## TASK STATEMENT
Starting at the first line of the entries below, please return exactly each line up to and including the one with "The height and"; pictures stay out.

## DATASET
##############################

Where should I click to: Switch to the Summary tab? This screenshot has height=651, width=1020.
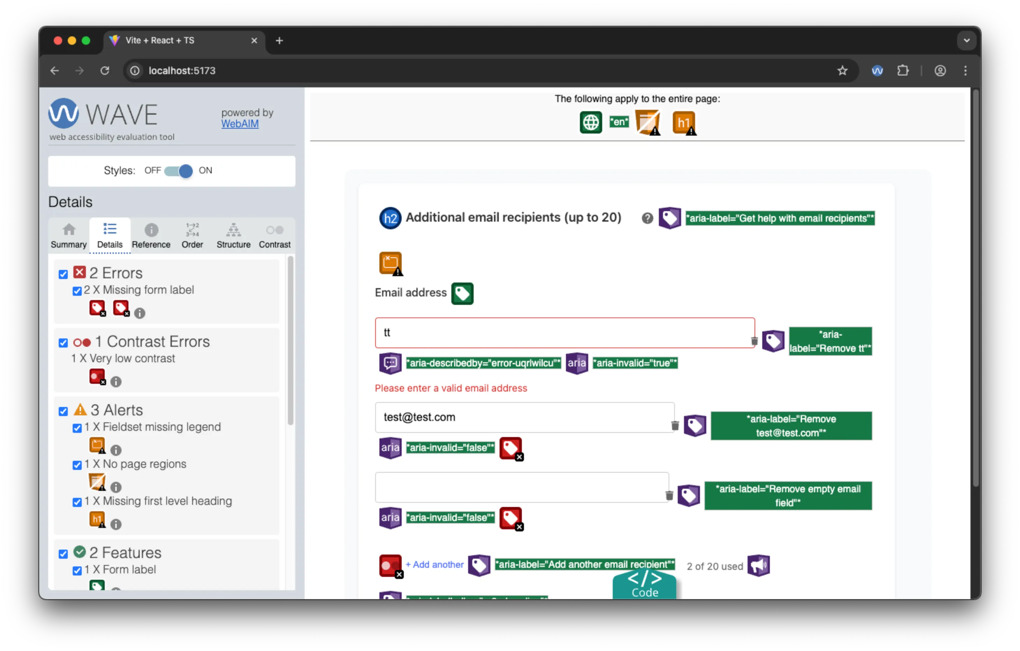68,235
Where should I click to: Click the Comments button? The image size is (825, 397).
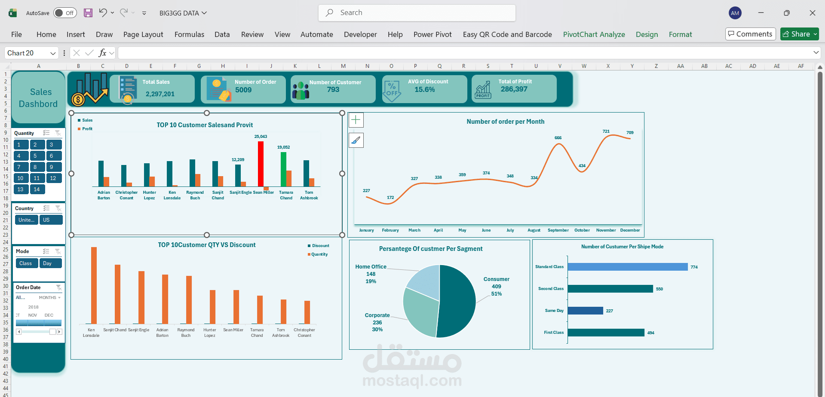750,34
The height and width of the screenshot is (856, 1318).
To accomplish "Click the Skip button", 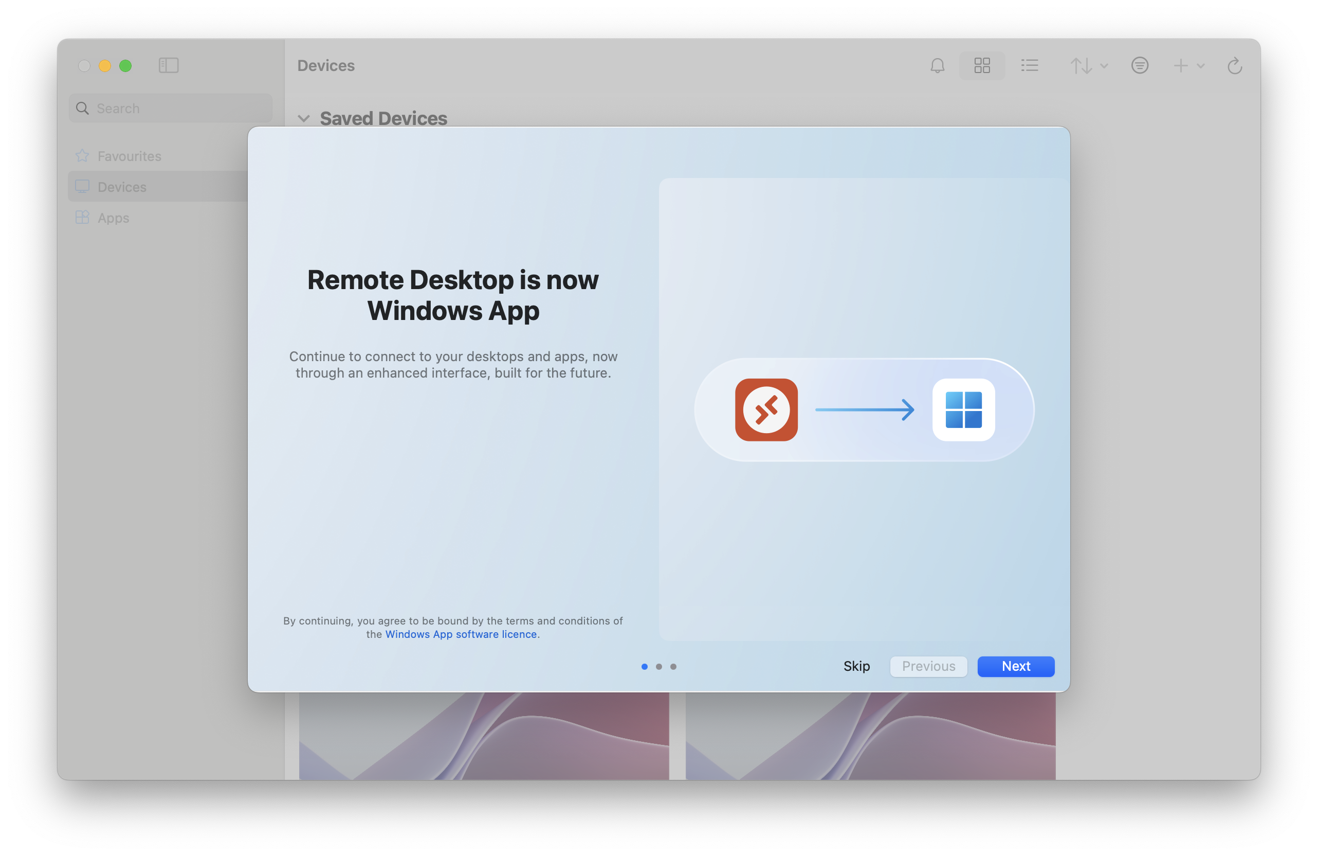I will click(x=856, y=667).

##############################

## ANSWER AREA
Where should I click to: Switch to the Summary tab? This screenshot has height=651, width=1020.
68,235
Where should I click to: Click the Comments button? The image size is (825, 397).
750,34
The height and width of the screenshot is (856, 1318).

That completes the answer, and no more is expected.